Theoretically, the sequencing reads produced from mature mRNA in cells could be mapped into exon regions with a ratio of 100%. However, a small portion of reads also be mapped onto introns and intergenic regions for the following reasons: (1) The sequencing mRNA library contained enriched mRNA, which was characterized with a Poly-A tail. Some mRNA precursors that contained both PolyA and intron regions were retained for sequencing library construction. (2) The reference genome annotation contained errors in which the exon regions and intron regions were annotated incorrectly. (3) Genes are expressed according to time-specific and tissue-specific patterns. Some coding genes and coding gene regions were possibly ignored in previous reports. (4) Variations existed between reference genome and sequencing genotypes. The SNP density in the reference genome was measured and drawn using an in-house R language script.

Optimized Gene Structure

The prediction of gene structures, including exon, intron and UTR regions relies on the transcriptome reads mapped to the assembled genome sequences. The latest GFF files containing gene models of rice indica that was mainly obtained in 2005 and has been slightly modified subsequently33. The genomic and gene sequences were also available in the ENSEMBL website (ftp://ftp.ensemblgenomes.org/pub/plants/release-20/fasta/oryza_indica, released in 2013) under the accession ASM465v1.20. In this study, we re-aligned the reads and optimized indica gene models, which resulted in an updated copy of indica gene models that will be more representative of the transcription regions of genes under environmental stress (Supplementary Table S2).

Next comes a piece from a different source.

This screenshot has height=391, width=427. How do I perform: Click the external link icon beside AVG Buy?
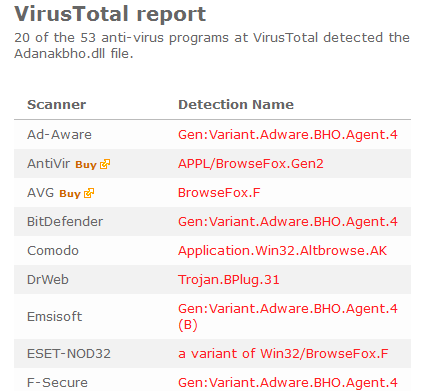[x=89, y=193]
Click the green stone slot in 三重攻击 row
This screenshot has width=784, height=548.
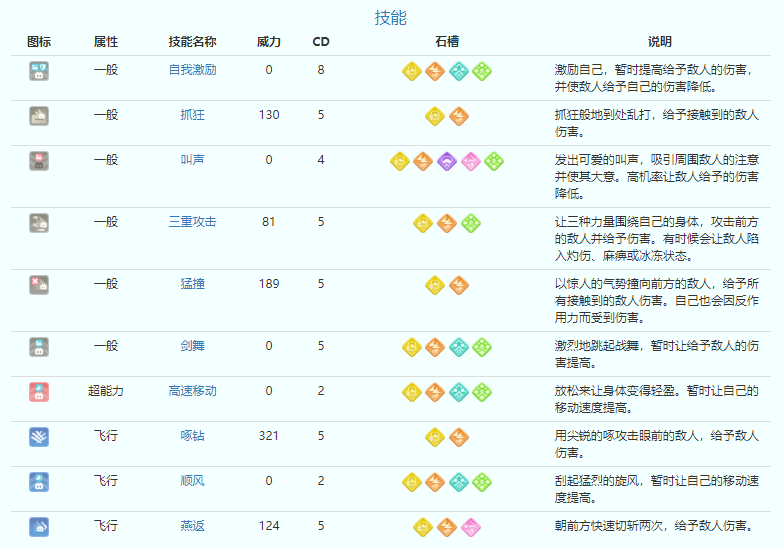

Identified new genes and lncRNAs by transcriptome

Although the draft genome of ‘Nipponbare’ was available in late 2002, there were dozens of studies focusing on the transcriptome of rice. However, most of them were identified and characterized in the cultivated rice subspecies japonica, while little information was uncovered for the subspecies indica. To facilitate application of rice genomic information and to provide a foundation for functional and evolutionary studies of other important cereal crops, the Beijing Genomics Institute (BGI) developed the Rice Information System (BGI RIS) to store the annotated rice indica genomes for gene content, repetitive elements, gene duplications (tandem and segmental) and single nucleotide polymorphisms between rice subspecies34, and the system has been subsequently updated several times35.

RNA-seq technology is an effective approach to identifying novel genes embedded in the genome, which are ignored by previous studies due to specific expression or distinct gene structures compared to well-studied genes. We identified 3,765 new transcripts in the O. sativa ssp. Indica genome, while 1,375 were annotated as coding genes. These genes were evenly distributed in all chromosomes. The exons and introns were predicted according to the reads, and then the results were shown in standard GFF format (Supplementary Table S3 and Table S4).

The non-coding RNAs were identified in these samples. To distinguish the protein-coding and non-coding potential of newly observed transcripts, we used four programs to identify potential lncRNAs. CPC, CNCI, CPAT and Pfam pipelines are four software programs to identify lncRNAs through a computational approach. Pfam is a widely used database of protein families and domains that could distinguish coding transcripts from other transcripts36. CPC (Coding Potential Calculator) software is a support vector machine-based classifier that can discriminate coding from noncoding transcripts with high accuracy37. CNCI (Coding-Non-Coding Index) software was developed to effectively classify protein-coding or non-coding transcripts by profiling adjoining nucleotide triplets independent of known annotations38. CPAT (Coding Potential Assessment Tool) is an alignment-free tool that can rapidly recognize coding and noncoding transcripts from a large pool of candidates using a logistic regression model built with open reading frame size, open reading frame coverage, Fickett TESTCODE statistics and hexamer usage bias39. The candidates obtained by these four software programs were all different. A total of 839 new genes were coding genes identified by the Pfam database, while 1032 were found to be lncRNAs by CPAT. Approximately 400 and 100 genes were predicted to be lncRNAs by CPC and CNCI, respectively, but then the same genes were predicted to have coding potential by the Pfam database. Similarly, 214 new genes were predicted to be non-coding genes by both CPC and CNCI but were predicted to be coding genes by the Pfam database (Supplementary Figure S3).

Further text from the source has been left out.